Outra questão da qual programas divergem, de acordo com Epple, Romano e Urquiola (2017), diz respeito ao grau de discricionariedade que as escolas que participam do programa podem contar para selecionar os alunos. Se elas podem exigir testes de admissão ou não e se elas podem exigir quantias adicionais na mensalidade (que excedem o valor do voucher) ou não. Se a seleção de alunos bolsistas feita pelas escolas privadas for a mesma que ela faz para alunos normais, então é possível que ocorra o fenômeno que os críticos do programa apontam e que é conhecido na literatura como “cream skimming”. As escolas privadas poderiam escolher apenas os melhores e mais motivados alunos, características que, em geral, tendem a estar associadas a renda e melhor background familiar. Nesse caso, a política focalizada estaria, pelo menos em parte, “errando o alvo”. Os alunos mais vulneráveis, aqueles que talvez fossem os que mais se beneficiassem do programa, não poderiam desfrutar do programa da mesma forma que os menos vulneráveis.
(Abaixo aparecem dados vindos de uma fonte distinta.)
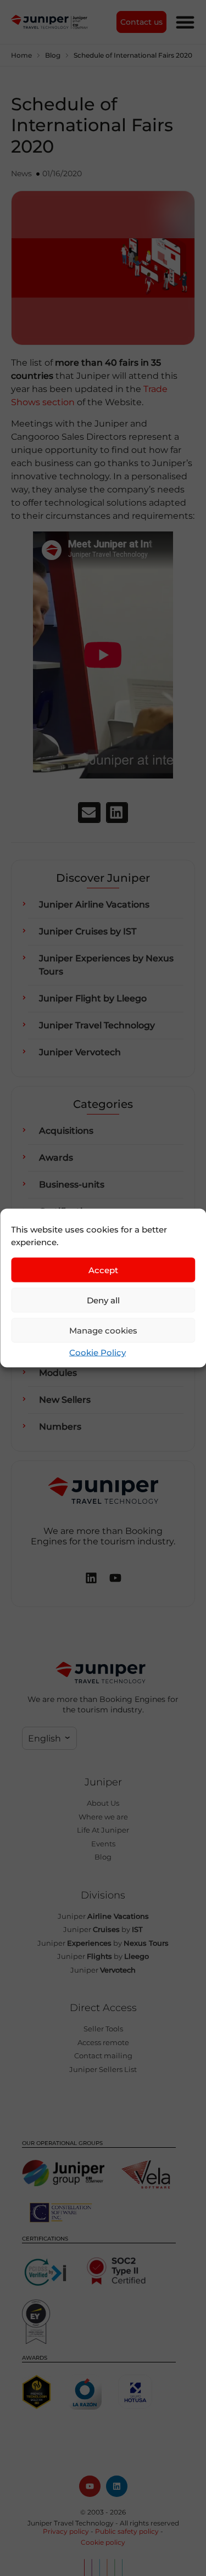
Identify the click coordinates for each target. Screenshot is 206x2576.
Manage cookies (103, 1330)
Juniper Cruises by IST (87, 931)
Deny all (103, 1300)
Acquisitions (66, 1130)
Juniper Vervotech (80, 1052)
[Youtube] (90, 2486)
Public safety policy (127, 2531)
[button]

Nesse ponto, os programas de larga apontam para a mesma direção. Tanto no Chile [3] quanto na Suécia [4] as evidencias indicam que há uma grande migração e interesse de indivíduos de renda média, enquanto na Suécia os dados sugerem que as primeiras a se instalar selecionam os alunos mais habilidosos para entrar. Essas evidências provocam questionamentos a respeito dos efeitos indiretos do programa sobre os alunos que permanecem nas escolas públicas. Uma das grandes preocupações é que os estudantes não selecionados estejam fadados a ficar em escolas públicas – por não terem sido aceitos em nenhuma escola privada participante do programa – ou alocados em uma escola privada de qualidade inferior.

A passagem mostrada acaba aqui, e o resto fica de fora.